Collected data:
···

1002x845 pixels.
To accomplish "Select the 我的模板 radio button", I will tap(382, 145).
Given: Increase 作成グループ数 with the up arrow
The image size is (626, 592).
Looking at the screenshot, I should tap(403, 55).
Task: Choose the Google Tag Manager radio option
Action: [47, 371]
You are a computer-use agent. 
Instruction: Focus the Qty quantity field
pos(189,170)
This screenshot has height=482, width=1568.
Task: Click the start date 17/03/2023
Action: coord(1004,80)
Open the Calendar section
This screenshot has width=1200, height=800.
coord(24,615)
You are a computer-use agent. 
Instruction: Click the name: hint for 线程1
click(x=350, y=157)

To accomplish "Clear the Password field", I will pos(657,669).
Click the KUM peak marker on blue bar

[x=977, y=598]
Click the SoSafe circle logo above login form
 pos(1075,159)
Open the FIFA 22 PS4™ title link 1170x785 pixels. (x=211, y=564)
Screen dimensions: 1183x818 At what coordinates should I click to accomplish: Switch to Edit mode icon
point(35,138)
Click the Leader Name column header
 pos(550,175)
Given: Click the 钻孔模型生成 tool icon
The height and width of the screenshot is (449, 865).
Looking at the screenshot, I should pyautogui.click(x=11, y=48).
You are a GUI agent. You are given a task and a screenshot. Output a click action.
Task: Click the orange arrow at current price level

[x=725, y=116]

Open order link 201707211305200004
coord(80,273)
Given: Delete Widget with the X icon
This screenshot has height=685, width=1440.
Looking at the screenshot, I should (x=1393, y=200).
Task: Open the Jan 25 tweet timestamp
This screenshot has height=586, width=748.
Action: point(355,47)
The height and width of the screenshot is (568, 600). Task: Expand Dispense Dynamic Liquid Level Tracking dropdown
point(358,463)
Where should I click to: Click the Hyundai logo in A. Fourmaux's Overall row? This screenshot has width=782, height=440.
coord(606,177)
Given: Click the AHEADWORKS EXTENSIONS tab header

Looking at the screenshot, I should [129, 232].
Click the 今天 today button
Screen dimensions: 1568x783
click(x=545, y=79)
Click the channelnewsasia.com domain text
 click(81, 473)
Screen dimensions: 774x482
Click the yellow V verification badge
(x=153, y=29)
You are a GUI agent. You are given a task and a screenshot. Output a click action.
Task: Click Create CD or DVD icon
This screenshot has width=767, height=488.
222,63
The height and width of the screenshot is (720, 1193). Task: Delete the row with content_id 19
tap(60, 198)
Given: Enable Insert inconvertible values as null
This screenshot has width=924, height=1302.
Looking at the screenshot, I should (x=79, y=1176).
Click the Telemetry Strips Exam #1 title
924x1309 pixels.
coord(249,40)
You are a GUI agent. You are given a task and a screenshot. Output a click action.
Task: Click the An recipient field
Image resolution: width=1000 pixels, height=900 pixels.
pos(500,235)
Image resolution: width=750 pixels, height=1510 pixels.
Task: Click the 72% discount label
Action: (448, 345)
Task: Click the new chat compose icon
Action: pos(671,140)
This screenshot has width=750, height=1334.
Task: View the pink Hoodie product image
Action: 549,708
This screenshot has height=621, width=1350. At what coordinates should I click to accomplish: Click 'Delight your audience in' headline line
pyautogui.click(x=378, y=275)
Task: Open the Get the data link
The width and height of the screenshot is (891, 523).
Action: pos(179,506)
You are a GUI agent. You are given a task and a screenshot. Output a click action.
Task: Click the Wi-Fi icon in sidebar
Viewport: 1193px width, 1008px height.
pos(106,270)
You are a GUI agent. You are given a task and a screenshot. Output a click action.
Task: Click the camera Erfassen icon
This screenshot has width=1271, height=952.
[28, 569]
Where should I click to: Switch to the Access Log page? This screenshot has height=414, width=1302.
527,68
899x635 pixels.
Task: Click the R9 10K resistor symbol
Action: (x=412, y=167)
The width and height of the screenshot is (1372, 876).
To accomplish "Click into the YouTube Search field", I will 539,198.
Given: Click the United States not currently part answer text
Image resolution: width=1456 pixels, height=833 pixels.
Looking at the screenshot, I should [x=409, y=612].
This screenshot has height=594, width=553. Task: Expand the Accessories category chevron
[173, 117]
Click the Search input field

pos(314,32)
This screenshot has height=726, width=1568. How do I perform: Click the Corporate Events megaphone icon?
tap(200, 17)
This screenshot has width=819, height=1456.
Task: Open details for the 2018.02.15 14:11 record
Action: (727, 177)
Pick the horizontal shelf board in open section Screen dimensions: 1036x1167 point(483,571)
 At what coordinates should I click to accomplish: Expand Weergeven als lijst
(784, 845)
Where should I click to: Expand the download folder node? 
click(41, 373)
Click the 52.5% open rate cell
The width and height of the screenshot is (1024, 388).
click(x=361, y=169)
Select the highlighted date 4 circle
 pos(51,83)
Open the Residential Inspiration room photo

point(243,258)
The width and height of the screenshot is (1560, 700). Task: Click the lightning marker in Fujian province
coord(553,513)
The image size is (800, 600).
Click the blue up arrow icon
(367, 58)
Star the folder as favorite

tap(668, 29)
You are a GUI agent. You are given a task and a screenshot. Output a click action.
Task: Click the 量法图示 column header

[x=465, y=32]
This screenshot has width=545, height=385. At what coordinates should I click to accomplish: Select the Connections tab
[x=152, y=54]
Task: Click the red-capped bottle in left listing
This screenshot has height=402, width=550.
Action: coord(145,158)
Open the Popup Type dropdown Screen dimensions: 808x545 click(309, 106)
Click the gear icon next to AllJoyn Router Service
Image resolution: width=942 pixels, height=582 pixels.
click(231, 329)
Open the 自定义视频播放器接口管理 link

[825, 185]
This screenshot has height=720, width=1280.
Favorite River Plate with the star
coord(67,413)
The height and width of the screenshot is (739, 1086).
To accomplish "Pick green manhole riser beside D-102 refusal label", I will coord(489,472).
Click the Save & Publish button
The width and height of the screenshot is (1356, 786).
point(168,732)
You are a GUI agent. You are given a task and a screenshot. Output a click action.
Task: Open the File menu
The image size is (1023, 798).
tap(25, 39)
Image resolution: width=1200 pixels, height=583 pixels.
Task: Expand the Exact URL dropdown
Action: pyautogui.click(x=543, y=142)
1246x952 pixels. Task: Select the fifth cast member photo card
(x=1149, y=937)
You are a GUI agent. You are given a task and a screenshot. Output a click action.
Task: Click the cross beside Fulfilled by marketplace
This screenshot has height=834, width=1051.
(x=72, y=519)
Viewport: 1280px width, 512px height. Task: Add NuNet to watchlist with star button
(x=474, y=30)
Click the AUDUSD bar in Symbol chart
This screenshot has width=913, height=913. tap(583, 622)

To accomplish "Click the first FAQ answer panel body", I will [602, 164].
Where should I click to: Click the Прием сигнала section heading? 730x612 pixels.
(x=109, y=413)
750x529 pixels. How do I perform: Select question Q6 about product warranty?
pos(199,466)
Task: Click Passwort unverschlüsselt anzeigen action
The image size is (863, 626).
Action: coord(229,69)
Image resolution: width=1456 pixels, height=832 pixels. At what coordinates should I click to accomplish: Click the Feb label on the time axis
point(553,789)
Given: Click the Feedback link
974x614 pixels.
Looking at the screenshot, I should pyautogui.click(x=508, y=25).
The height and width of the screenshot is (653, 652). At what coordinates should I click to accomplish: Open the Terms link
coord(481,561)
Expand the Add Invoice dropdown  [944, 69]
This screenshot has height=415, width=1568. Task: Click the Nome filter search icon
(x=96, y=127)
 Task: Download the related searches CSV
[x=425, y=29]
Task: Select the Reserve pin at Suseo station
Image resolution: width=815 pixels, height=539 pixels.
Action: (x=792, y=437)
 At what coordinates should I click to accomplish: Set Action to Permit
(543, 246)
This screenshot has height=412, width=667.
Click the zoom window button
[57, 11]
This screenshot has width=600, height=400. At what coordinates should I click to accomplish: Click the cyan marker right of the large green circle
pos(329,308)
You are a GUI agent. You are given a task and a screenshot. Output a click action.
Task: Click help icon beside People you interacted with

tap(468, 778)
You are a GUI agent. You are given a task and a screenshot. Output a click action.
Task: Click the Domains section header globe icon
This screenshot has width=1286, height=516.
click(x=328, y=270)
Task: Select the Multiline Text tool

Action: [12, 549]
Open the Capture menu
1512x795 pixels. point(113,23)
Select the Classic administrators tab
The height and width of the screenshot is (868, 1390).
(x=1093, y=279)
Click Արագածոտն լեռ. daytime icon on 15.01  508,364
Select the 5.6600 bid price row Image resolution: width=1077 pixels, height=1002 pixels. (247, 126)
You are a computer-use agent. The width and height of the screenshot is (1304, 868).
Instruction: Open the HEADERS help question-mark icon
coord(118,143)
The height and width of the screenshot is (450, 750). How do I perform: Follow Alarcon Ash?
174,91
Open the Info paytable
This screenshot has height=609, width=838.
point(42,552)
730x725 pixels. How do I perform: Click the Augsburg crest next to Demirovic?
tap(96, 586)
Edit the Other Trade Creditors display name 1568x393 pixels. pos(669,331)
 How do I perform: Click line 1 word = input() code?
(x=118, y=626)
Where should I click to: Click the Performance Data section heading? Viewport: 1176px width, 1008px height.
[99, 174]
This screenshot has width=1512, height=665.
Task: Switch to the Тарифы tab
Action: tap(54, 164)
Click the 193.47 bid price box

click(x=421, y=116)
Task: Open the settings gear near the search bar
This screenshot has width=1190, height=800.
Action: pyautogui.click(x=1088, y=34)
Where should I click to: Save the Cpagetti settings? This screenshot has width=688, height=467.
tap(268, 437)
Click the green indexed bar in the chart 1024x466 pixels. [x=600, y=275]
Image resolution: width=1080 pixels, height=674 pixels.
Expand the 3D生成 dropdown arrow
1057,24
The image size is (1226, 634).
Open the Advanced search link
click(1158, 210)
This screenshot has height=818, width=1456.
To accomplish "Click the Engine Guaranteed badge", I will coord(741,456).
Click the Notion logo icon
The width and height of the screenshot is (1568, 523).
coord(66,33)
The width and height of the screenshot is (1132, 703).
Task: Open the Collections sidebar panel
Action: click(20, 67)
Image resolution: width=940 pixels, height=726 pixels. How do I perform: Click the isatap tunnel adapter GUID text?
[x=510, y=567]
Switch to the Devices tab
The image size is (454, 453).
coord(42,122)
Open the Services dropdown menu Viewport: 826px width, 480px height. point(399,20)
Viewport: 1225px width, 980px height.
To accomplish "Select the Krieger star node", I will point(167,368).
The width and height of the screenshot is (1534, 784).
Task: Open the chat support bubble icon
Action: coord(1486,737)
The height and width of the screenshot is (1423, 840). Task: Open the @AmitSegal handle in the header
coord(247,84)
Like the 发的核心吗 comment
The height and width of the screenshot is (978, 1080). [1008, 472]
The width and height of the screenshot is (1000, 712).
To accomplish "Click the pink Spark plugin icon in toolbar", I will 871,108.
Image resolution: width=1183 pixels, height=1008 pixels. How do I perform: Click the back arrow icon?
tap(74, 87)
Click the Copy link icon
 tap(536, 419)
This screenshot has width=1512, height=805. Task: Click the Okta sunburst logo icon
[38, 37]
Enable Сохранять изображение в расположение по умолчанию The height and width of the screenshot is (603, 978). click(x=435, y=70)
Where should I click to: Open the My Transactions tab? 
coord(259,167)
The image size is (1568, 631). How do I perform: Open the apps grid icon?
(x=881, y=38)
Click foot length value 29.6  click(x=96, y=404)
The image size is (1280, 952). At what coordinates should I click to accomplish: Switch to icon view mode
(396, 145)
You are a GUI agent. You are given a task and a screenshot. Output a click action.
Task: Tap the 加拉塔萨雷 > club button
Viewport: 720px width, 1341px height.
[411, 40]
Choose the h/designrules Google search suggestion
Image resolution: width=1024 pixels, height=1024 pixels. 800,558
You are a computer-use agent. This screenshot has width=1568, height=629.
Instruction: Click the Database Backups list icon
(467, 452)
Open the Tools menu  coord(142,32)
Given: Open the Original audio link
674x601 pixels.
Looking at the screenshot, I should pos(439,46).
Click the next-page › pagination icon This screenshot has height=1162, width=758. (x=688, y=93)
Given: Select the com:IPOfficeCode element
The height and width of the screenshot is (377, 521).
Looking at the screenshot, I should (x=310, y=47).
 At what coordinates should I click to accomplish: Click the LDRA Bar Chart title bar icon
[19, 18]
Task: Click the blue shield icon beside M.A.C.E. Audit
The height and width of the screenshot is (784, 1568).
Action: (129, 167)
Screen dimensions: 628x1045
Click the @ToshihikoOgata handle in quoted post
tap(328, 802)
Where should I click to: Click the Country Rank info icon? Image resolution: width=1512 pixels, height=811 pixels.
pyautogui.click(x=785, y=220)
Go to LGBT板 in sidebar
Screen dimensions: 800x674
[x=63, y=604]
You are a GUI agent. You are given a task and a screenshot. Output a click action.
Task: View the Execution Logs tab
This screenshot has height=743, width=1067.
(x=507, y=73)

···

Whenever a line in the records contains the word "Enable", copy that line.

Given: Enable Insert inconvertible values as null
Enable Сохранять изображение в расположение по умолчанию The height and width of the screenshot is (603, 978). click(x=435, y=70)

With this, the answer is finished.